- _Directions_
Pictures aside, the output must consist of the lines from the one containing "Open the carmemsouzaconfeitaria username link" through the end of the data, reproduced exactly.

----------

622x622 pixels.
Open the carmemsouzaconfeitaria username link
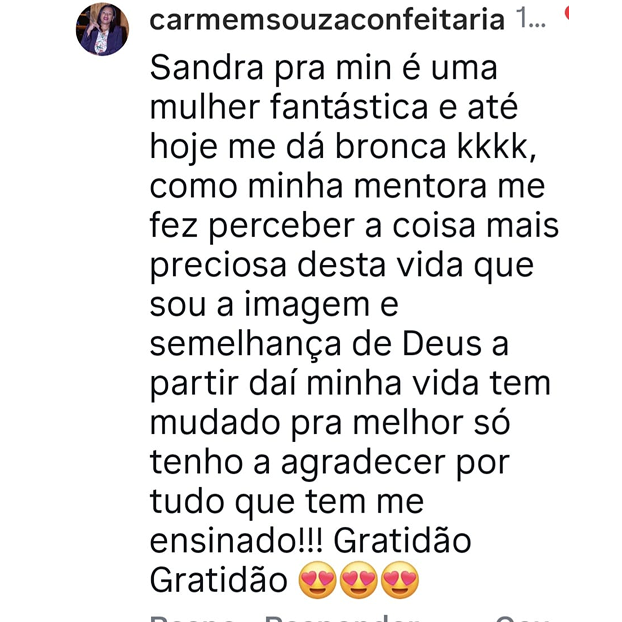click(327, 20)

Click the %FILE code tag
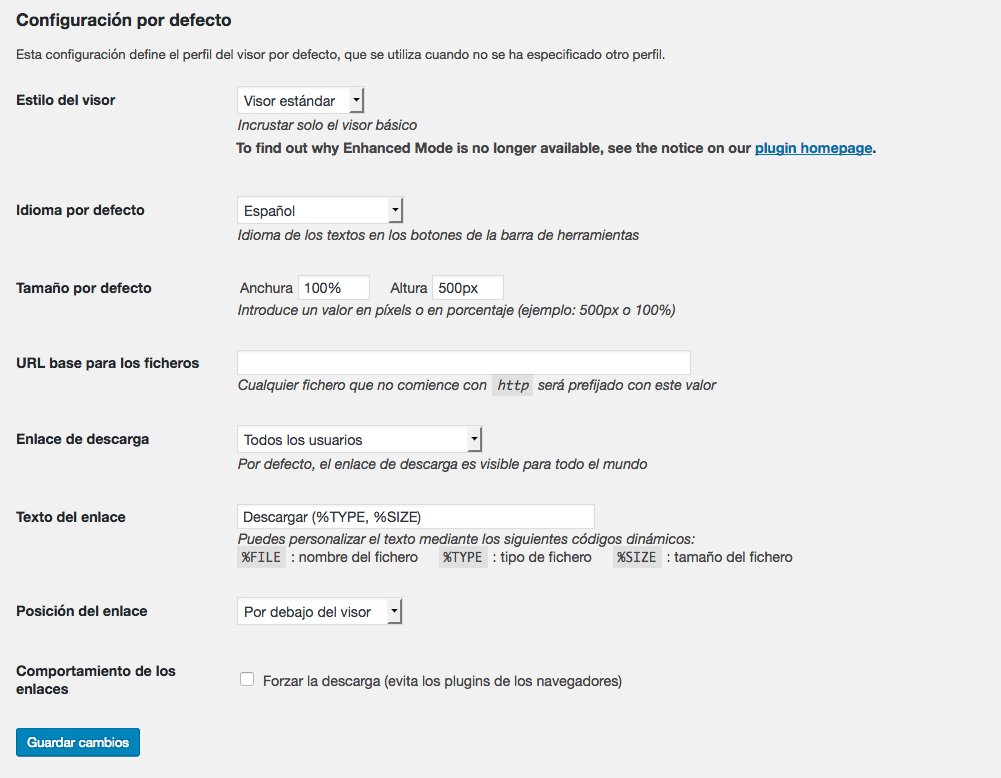pos(260,557)
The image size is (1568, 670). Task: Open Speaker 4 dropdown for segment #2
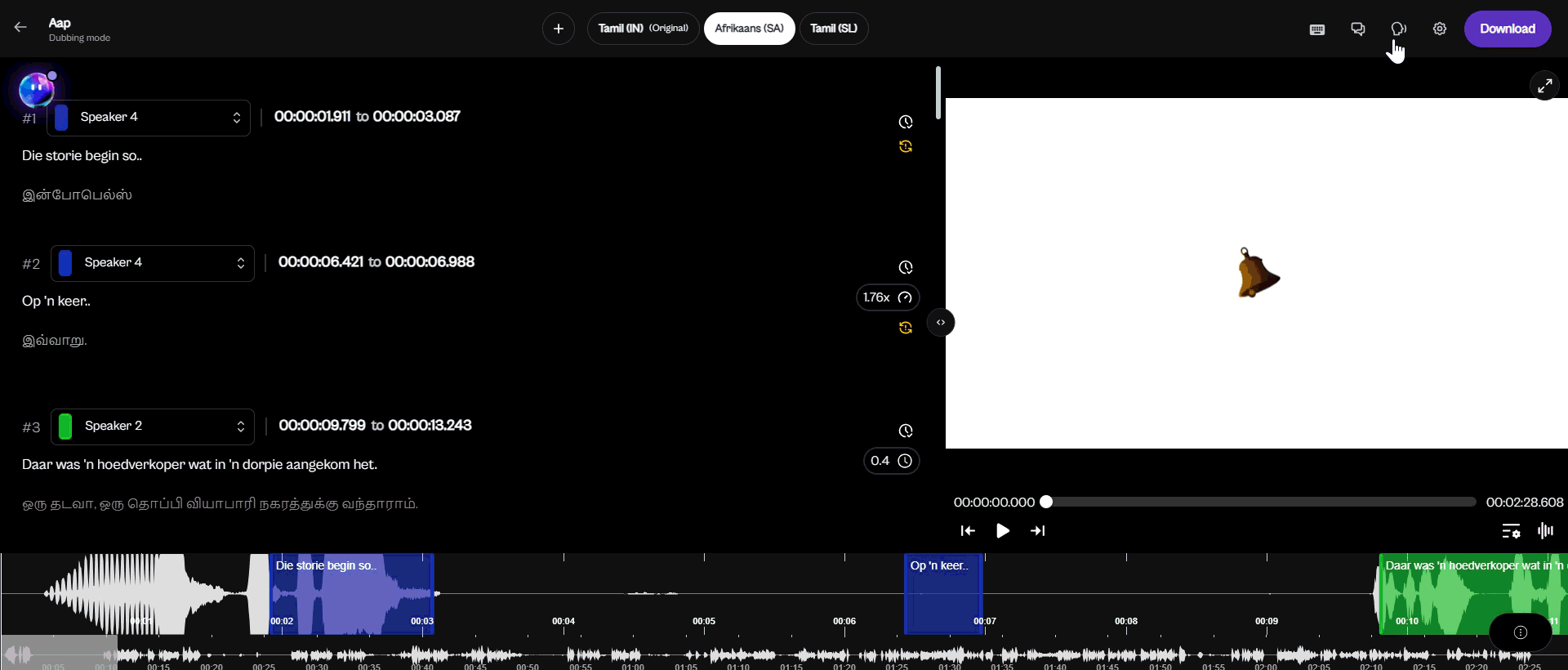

----------

- _Output for this task_
Open the carmemsouzaconfeitaria username link
click(327, 20)

Click the %FILE code tag
pos(260,557)
The image size is (1568, 670). Task: Open Speaker 4 dropdown for segment #2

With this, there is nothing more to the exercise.